The Sanderlings (first and second graders) have just returned from a literacy morning at Salisbury Beach, the second of a three part "Poetry in the Seasons" exploration.  Their first visit was in the fall on a beautiful sunny day where students sat against the dunes writing about what they saw, felt, heard, experienced. This week, although the children were at first concerned that we had missed the official winter mark, there was still snow on the beach, the wind was bitter cold and best of all, the surf was extremely turbulent suggesting all sorts of juicy adjectives for their writing! We are so fortunate at Sparhawk to have access to vehicles that can hold a whole class to pop over to the beach, Maudslay State Park or any of the many other northshore natural resources.
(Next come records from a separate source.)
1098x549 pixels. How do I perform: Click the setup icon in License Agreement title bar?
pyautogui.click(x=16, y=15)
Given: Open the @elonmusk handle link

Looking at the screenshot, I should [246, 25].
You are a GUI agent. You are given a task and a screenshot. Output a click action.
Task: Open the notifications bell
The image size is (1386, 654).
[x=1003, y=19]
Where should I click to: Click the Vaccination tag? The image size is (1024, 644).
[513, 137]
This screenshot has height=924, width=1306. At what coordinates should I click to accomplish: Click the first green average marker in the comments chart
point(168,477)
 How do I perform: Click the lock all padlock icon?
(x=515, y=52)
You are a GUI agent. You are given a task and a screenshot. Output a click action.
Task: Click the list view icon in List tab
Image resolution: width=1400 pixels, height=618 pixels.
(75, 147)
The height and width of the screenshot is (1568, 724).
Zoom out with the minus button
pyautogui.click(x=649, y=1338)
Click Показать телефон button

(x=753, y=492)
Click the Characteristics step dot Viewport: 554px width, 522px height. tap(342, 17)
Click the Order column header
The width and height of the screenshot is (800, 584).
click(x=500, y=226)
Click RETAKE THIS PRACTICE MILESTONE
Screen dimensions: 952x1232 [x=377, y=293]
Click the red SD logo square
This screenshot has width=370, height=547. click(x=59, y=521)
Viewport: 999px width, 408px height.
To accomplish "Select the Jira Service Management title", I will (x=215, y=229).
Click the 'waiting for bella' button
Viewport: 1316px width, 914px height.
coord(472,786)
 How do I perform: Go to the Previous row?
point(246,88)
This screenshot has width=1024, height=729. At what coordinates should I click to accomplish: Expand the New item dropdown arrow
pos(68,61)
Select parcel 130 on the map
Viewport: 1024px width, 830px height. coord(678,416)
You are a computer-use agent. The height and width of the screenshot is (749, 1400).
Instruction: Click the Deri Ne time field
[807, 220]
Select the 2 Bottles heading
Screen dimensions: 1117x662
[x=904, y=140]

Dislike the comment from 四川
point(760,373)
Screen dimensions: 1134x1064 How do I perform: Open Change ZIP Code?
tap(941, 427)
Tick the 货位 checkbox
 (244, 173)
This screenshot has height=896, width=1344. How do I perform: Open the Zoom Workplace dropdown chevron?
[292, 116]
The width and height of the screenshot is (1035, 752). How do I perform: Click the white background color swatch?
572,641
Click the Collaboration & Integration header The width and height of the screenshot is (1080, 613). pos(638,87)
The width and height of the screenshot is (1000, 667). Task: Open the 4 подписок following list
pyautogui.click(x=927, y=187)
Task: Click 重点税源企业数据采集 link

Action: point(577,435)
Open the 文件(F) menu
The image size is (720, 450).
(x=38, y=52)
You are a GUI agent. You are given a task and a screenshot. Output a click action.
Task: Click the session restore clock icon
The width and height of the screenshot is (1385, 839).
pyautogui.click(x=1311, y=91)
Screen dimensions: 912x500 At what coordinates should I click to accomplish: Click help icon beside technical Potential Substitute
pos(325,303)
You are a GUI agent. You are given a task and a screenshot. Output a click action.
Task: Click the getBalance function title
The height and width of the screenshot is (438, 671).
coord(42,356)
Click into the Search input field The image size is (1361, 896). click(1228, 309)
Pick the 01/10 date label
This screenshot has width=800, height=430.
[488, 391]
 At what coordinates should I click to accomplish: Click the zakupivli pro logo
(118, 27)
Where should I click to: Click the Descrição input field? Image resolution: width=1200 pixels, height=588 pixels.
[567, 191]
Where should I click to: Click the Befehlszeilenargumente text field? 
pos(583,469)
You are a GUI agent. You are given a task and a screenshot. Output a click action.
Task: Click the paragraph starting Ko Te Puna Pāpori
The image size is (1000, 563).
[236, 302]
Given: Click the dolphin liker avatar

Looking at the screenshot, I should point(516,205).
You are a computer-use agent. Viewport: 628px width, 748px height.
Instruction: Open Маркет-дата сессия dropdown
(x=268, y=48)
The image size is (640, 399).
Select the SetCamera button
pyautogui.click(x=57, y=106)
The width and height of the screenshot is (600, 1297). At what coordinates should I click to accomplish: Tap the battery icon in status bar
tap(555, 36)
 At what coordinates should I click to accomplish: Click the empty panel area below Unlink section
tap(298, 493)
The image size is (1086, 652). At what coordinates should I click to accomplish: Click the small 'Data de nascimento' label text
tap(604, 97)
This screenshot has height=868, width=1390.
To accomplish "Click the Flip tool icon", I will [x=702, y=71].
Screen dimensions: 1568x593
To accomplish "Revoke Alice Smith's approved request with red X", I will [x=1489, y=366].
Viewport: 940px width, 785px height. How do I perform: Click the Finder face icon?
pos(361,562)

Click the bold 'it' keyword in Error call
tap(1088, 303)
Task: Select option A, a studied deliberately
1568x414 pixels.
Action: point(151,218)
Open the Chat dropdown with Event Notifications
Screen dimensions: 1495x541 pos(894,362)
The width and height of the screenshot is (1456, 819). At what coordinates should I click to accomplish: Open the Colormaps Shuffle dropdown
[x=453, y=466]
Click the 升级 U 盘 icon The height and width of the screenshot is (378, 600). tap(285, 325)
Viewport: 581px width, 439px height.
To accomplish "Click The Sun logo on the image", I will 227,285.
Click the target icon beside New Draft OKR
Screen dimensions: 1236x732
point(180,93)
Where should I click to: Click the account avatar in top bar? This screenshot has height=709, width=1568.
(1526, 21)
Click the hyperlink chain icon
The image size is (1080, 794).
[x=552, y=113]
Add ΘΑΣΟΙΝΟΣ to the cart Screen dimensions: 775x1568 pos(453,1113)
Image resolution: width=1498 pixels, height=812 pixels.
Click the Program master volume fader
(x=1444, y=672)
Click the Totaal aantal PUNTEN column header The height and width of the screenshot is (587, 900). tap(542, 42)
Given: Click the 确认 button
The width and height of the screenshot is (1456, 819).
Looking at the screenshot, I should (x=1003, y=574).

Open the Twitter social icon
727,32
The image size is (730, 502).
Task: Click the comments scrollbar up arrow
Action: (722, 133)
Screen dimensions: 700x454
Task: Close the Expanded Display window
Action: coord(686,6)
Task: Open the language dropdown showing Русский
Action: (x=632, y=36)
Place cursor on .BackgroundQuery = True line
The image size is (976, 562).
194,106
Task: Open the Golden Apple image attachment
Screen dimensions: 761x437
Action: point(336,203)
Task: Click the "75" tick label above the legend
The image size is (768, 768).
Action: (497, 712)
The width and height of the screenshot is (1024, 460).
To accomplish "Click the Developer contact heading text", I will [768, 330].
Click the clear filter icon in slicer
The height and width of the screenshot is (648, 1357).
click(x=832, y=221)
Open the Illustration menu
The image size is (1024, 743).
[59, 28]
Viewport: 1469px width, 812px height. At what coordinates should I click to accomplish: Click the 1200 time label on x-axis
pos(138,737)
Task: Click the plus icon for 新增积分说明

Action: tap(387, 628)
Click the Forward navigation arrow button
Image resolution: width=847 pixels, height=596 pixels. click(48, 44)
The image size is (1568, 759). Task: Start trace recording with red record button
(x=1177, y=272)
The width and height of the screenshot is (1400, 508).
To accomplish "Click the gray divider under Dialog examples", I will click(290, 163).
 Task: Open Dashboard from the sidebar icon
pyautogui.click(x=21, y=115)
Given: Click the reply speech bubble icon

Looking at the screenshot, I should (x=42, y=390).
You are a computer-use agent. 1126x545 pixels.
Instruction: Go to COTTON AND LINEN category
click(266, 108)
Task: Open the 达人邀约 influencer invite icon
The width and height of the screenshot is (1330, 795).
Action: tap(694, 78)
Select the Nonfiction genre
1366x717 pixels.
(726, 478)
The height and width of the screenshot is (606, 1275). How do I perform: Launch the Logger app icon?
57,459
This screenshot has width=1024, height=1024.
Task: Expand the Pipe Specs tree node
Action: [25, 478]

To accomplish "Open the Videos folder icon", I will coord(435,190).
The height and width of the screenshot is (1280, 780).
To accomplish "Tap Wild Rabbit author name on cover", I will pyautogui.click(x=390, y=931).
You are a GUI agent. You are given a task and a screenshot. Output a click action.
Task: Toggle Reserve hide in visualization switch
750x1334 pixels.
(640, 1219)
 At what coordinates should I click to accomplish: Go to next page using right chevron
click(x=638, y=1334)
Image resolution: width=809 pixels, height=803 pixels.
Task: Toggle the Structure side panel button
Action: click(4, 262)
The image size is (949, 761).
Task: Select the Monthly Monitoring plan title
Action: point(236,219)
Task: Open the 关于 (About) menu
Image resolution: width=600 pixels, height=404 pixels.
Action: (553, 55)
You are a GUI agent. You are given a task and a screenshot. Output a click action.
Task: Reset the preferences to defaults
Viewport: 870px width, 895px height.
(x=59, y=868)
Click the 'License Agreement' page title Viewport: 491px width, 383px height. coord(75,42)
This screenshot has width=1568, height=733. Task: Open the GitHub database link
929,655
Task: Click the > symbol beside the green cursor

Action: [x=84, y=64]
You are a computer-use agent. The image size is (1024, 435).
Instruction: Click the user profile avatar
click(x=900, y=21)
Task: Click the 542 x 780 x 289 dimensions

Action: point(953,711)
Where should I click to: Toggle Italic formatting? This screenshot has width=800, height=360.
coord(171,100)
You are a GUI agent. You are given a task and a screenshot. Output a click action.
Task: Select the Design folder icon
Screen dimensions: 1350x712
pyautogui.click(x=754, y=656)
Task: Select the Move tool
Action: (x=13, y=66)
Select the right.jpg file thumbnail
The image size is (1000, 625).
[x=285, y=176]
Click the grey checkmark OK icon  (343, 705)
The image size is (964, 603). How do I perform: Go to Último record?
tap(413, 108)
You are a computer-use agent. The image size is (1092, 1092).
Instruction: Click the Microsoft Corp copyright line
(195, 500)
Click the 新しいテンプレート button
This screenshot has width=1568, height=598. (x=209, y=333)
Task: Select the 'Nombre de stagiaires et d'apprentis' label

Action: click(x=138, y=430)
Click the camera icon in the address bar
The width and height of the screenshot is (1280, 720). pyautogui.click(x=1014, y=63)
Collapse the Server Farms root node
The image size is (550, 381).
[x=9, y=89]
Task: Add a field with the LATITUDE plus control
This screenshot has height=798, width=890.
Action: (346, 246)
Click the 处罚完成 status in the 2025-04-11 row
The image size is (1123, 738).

All this is in addition to experiencing the many acres of school property both at the lower and the upper campuses.  

 

Nature is one of our many teachers and we take this seriously. In this day and age when too many children do not spend time outdoors and often too much time on screens, the limitless possibilities of the outdoors invites us to be in the moment, to experience our senses, our whimsy, our creativity, our critical thinking and our bodies. Learning from and in nature is holistic and it can look like many things crossing over to all disciplines. We observe, we make notes, we predict, we research, we experiment. We explore the elements when we build with snow, tap a tree or dig in the earth. Our engineering skills come quickly to life as we figure how to divert water to create streams and then how to carry water or mud to change the course of the action. Sticks and stones, mud and water, this is pure learning and engagement with nature. By spending ample time in different outdoor environments, we support children in fortifying their natural love of play and exploration, and we also foster land stewards of the present and future, imperative for our world.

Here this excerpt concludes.